───── Extracted material ─────

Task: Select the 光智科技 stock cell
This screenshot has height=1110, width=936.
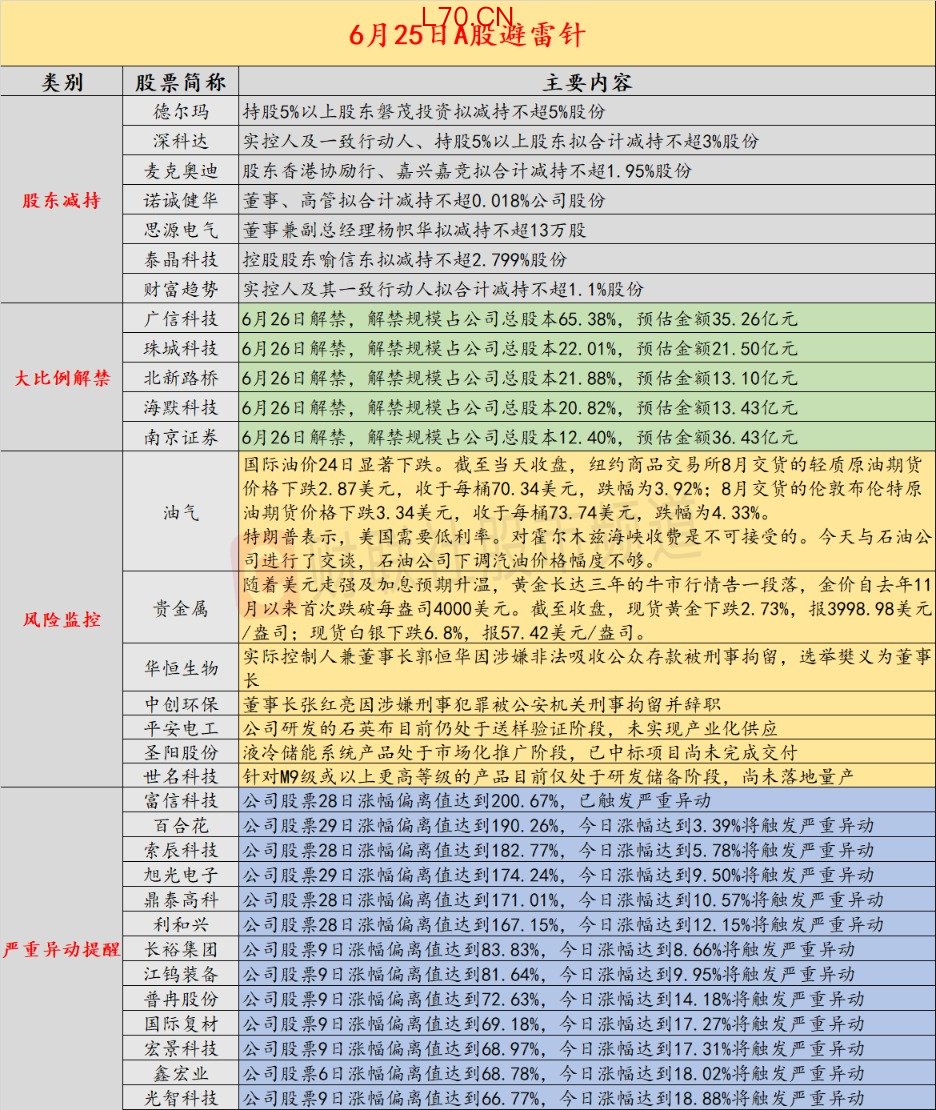Action: (181, 1097)
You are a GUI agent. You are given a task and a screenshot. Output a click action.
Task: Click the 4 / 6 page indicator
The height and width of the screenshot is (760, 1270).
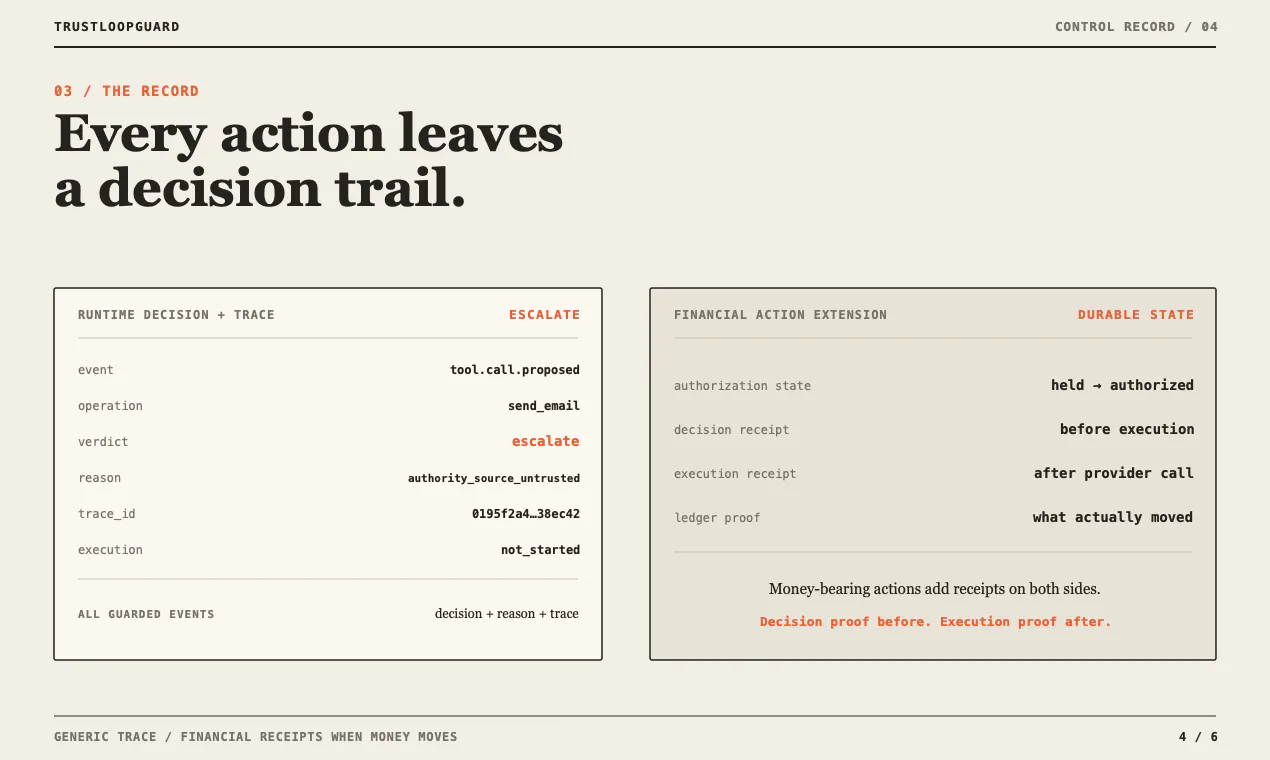tap(1198, 737)
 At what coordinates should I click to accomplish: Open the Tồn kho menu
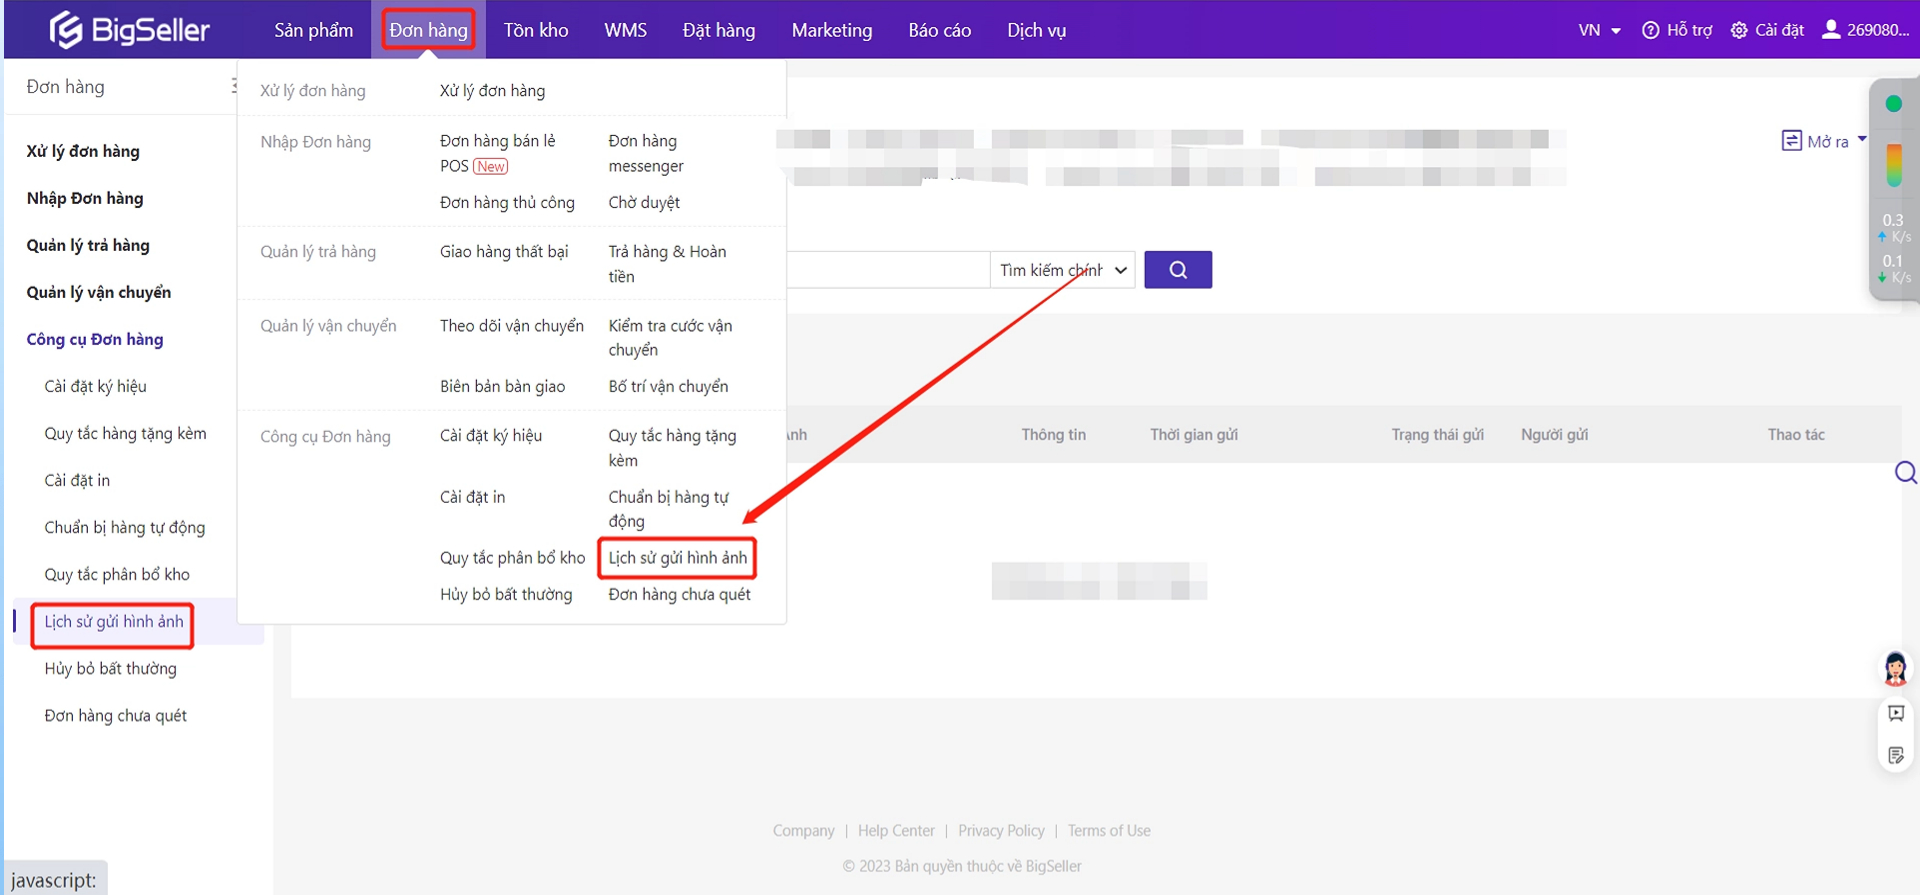[535, 30]

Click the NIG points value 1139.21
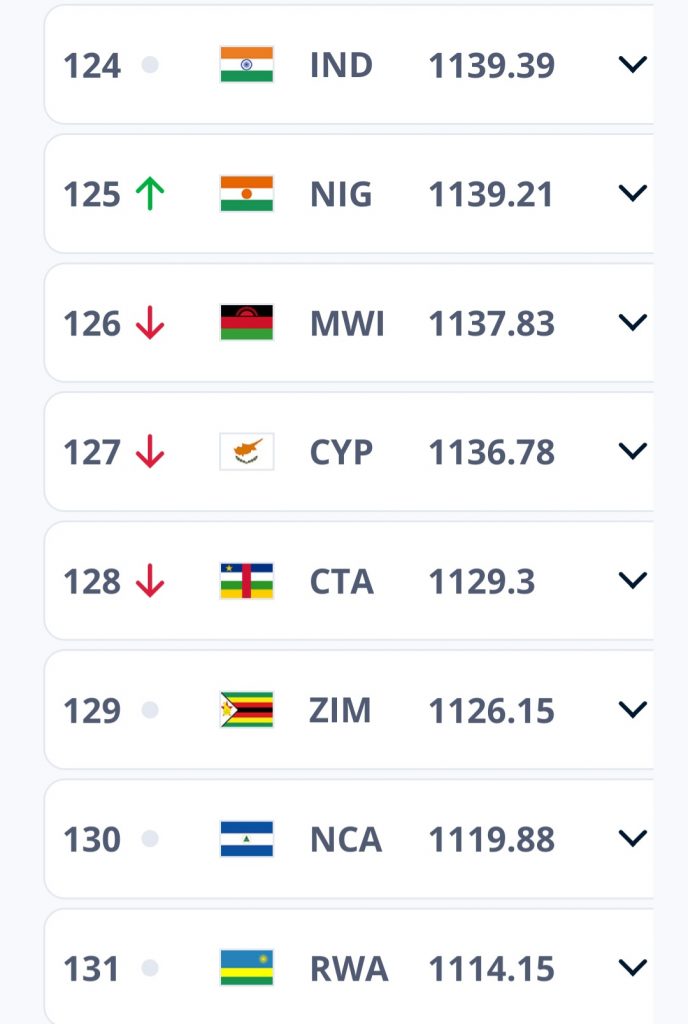(491, 195)
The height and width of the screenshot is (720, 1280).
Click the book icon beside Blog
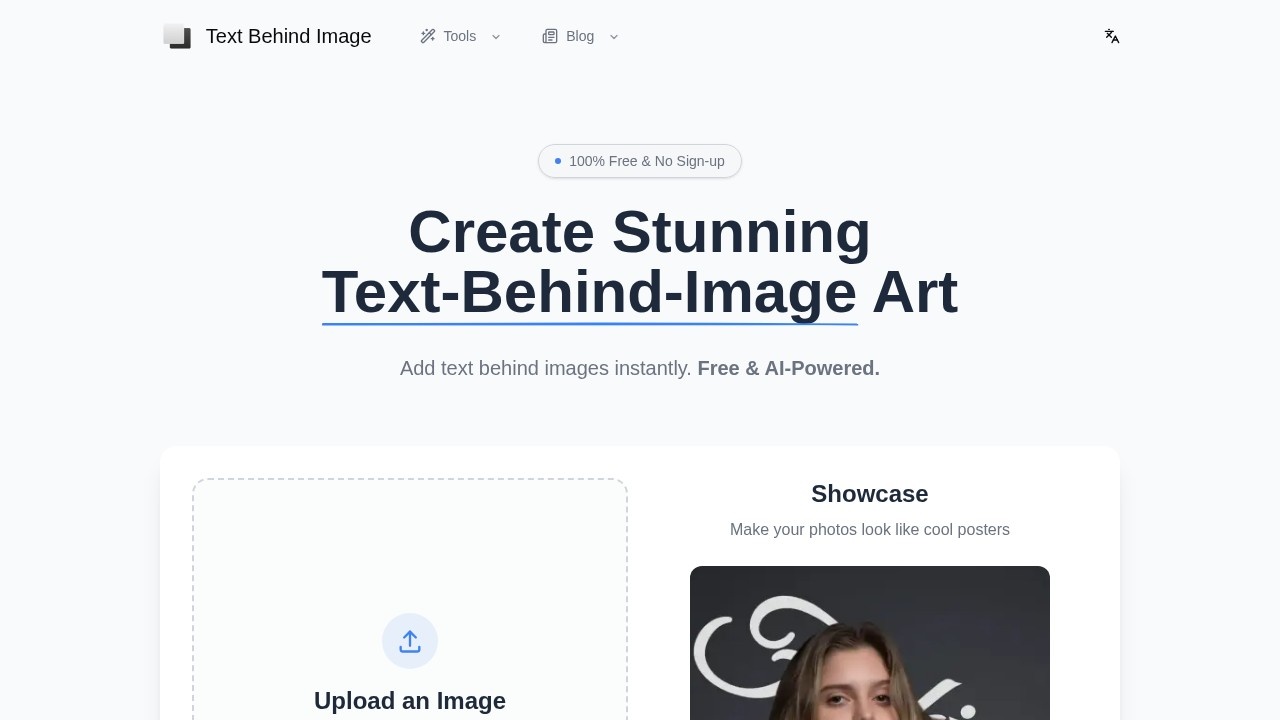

─────

Try it = The response has to be an exact copy of all the data, pictures excluded.

Task output =
Task: Select the 光智科技 stock cell
This screenshot has height=1110, width=936.
Action: (181, 1097)
You are a GUI agent. You are given a task and a screenshot. Output a click action.
Task: Click the 4 / 6 page indicator
The height and width of the screenshot is (760, 1270).
tap(1198, 737)
 At what coordinates should I click to accomplish: Open the Tồn kho menu
[535, 30]

Click the NIG points value 1139.21
(491, 195)
The height and width of the screenshot is (720, 1280).
Click the book icon beside Blog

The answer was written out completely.